Editor’s Letter Sept/Oct 2016

I don’t remember my first day of school very clearly. But from what my mom told me, I didn’t even look back after she dropped

I don’t remember my first day of school very clearly. But from what my mom told me, I didn’t even look back after she dropped me off in my kindergarten classroom.

I was still 4 years old, one of those kids with a September birthday right near the cutoff deadline. But I was READY. Ready to play on that playground in front of the school, break out my Care Bears lunchbox for the world to see, learn Spanish from the zany Mrs. Cass I had heard about from my older brother.

That feeling in 1989 carried over year after year. The excitement waned a bit, of course. But I always felt this little tug of excited anticipation the night before “The First Day of School.”

I believe there is something refreshing about this time of the year—a combination of the beginning of school and the start of my favorite season, fall. Everything feels new. New school supplies, new friends, new teachers. A new, fresh slate for everyone to (hopefully) start out on the right foot.

Then a few weeks into the school routine, new crisp weather that snaps us out of our summer stupor, and new, beautiful scenery as the leaves begin to change and the Blue Ridge Mountains turn shades of gold, orange and red.

In this “Back to School Issue” of Lynchburg Living, we aim to capture that feeling of rebirth in a special section. Quite literally, this is a brand new start for Heritage High School students, teachers and staff as they begin the year in a brand new building. We took a special tour to see the coolest parts of the facility on page 60. Also, parents and students are celebrating a new addition at Linkhorne Elementary School. On page 70, we tell you the story behind their new playground and how the community came together to make it a reality.

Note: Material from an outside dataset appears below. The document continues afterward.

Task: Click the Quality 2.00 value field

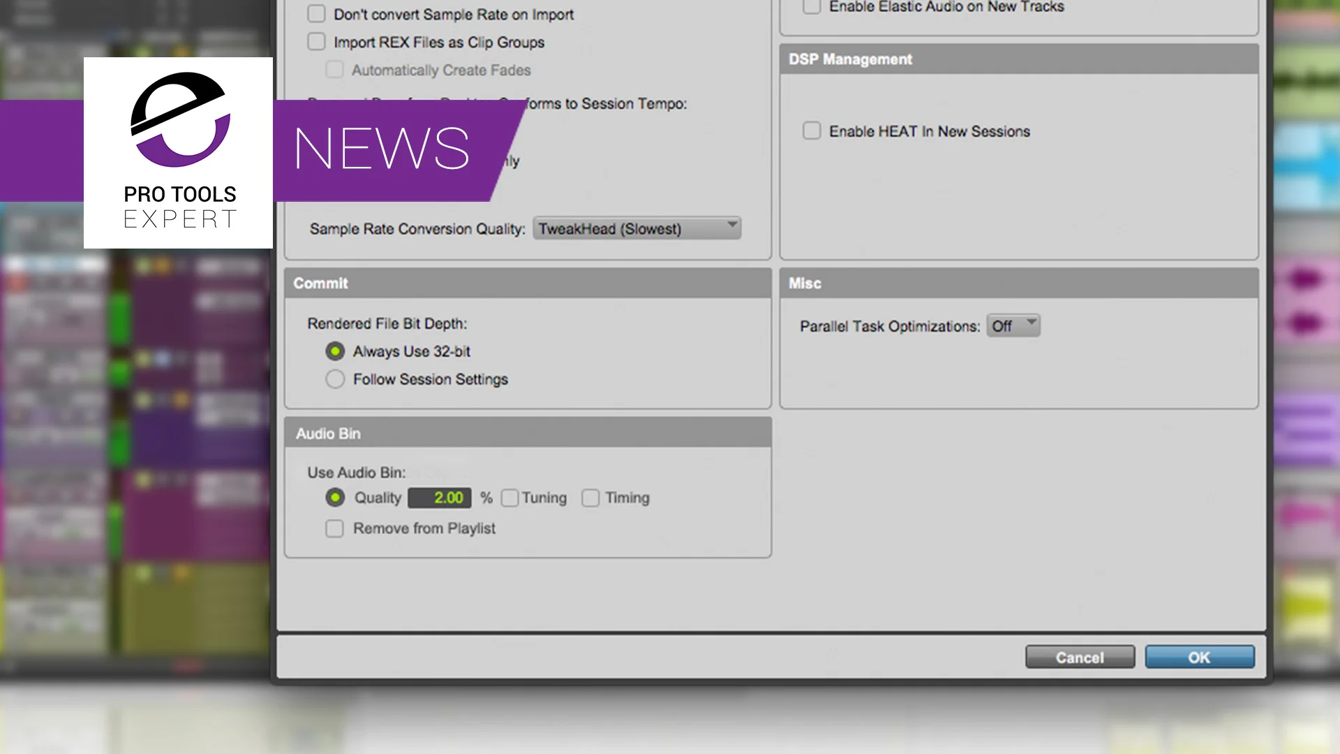Action: coord(440,498)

Then on pages 73-78, adjust your “Back to School” attitude in a special feature. Counselors and school officials offer their advice on navigating some of the biggest problems students of all ages face. We’re also diving into an issue that’s on a lot of parents’ minds in this 21st Century—their children and those gadgets. Flip to page 81 as we try to answer the question—how much is too much time on a smartphone, tablet or laptop? And how do schools try to balance this out in the classroom?

On a side note, by the time this issue comes out, I will be adjusting to life at home with a newborn. Many thanks to former editor Jennifer Redmond for stepping in as I take a few weeks off.

I don’t even want to think about my daughter starting school.

But once we get to that milestone, I hope she is as excited as I was—so excited and confident, in fact, that she doesn’t even think to look back at me, her tearful mom.